Kenneth Ladenburg, Arizona State University

After the riots at the Capitol, images of Jacob Chansley, who’s been dubbed the “QAnon Shaman,” were splashed across news outlets.

Chansley’s outlandish costume – consisting of American flag-themed face paint, a hat made of bison horns and coyote skins, a shirtless, tattooed torso and brown pants – was met with fascination and ridicule.

Given the outrageous nature of his garb, it might be easy to dismiss Chansley and the others wearing costumes or uniforms at the Capitol as silly or unhinged outliers.

However, after spending the last decade studying the rhetoric of organized racist groups in the United States, I know how outfits that look harmless and eccentric can actually have an insidious effect. In fact, costumes and uniforms have played a central role in the appeal of extremist groups throughout the history of the country.

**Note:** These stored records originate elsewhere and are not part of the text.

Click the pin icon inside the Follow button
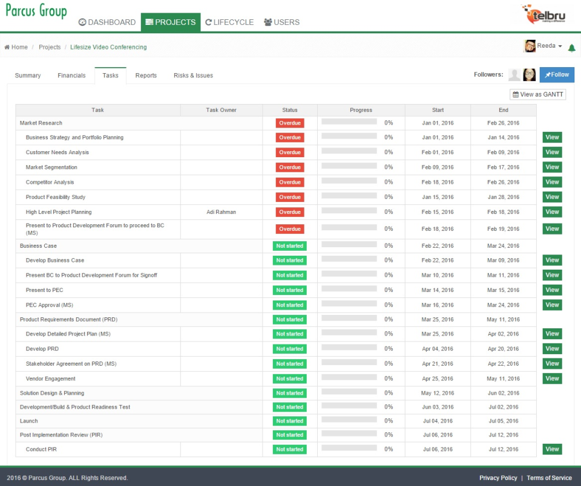Viewport: 581px width, 486px height. [x=547, y=74]
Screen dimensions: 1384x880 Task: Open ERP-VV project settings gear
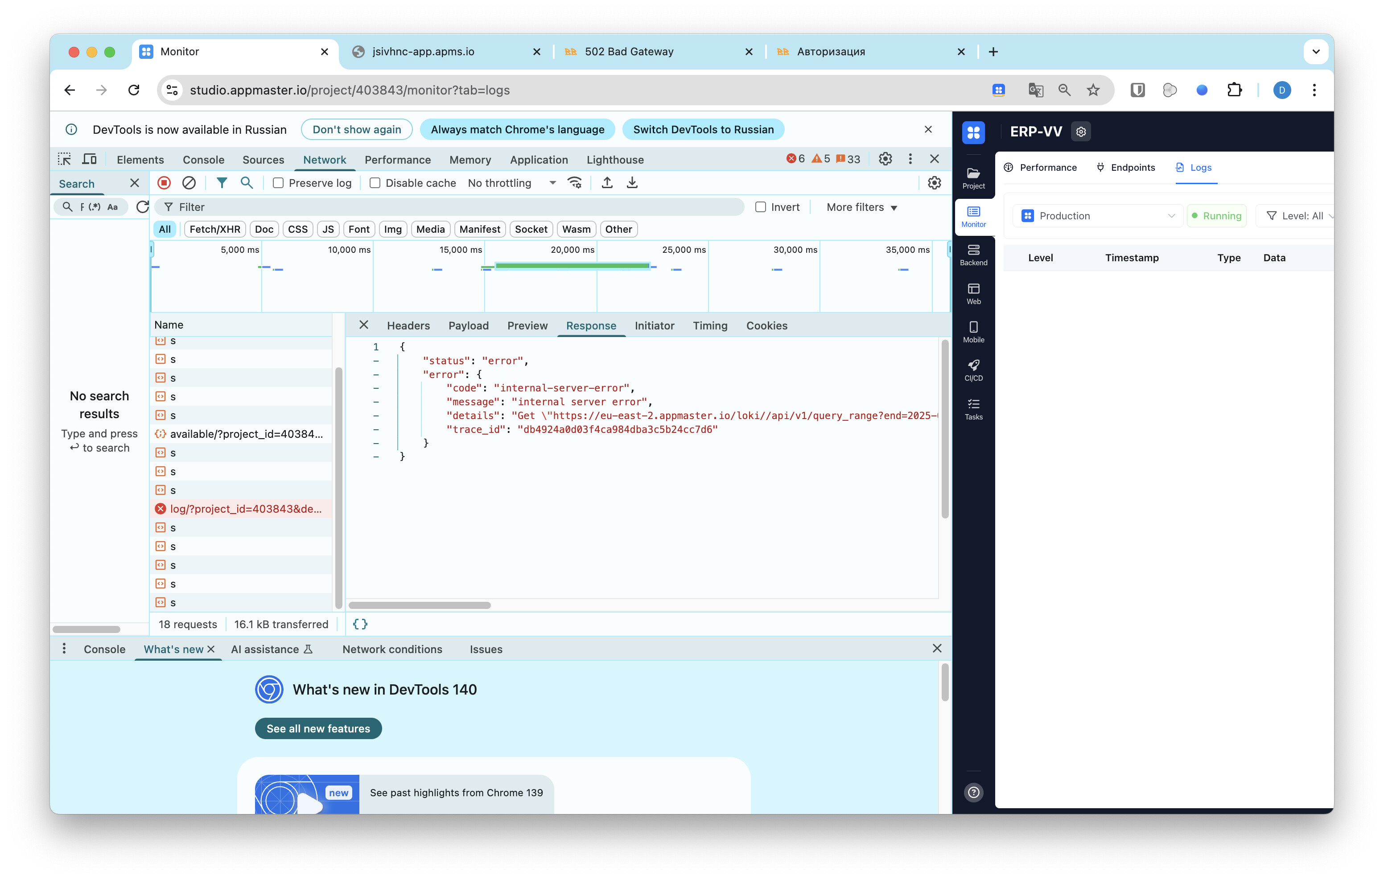click(1081, 132)
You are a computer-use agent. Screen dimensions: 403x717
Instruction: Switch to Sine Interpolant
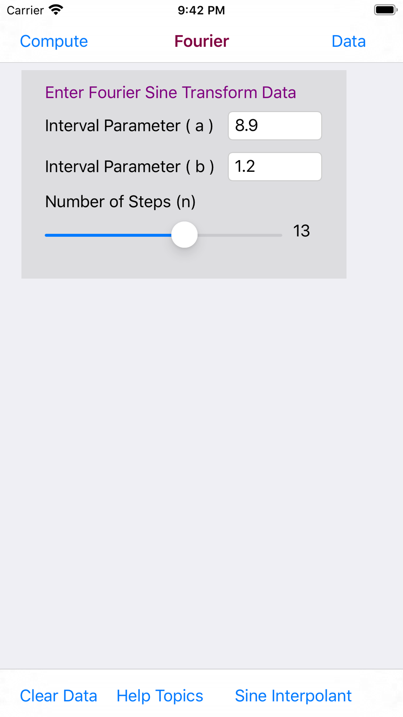coord(293,696)
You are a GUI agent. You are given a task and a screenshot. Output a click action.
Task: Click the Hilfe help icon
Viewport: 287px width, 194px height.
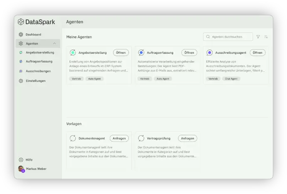click(x=21, y=160)
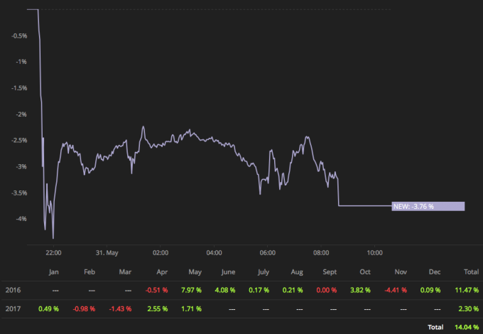Click the Mar 2017 value -1.43 %
Viewport: 483px width, 334px height.
[120, 308]
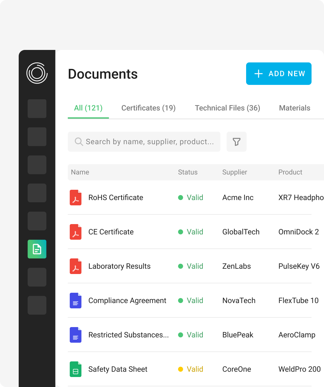Sort by the Supplier column header

coord(234,172)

The triumph of the spectacle

For many extremist groups, a primary goal is to spread their group’s ideology to the mainstream public. In order to accomplish this, groups need to gain as much widespread recognition as they can.

Costumes and uniforms are a form of spectacle that attract attention.

While most people recognize the infamous hood and white robes of the 1920s Klan, early Klan costumes were homemade, individualized and much more bizarre.

In the Reconstruction-era Ku Klux Klan, “imagination was encouraged” in the creation of costumes by members, who competed to create the most “outrageous outfit.”

Historian Elaine Parsons notes that early Klan costumes were composed of animal skins, horns, conical hats and gowns featuring a range of colors and patterns. Modeled after garb from carnivals and Mardi Gras traditions, the spectacle and performance of early Klan costumes helped to spur the swift growth of the group, which an 1884 history of the Klan described as “a wave of excitement, spreading by contagions.”

An 1871 engraving depicts a group of Klansmen surrounding a man on his knees with a rope around his neck.
Early Ku Klux Klan outfits had a carnival-like quality to them.
Library of Congress

And it is no coincidence that the revival of the Klan in the 1920s was in part popularized by the costumed Klansmen portrayed in the blockbuster film “Birth of a Nation.”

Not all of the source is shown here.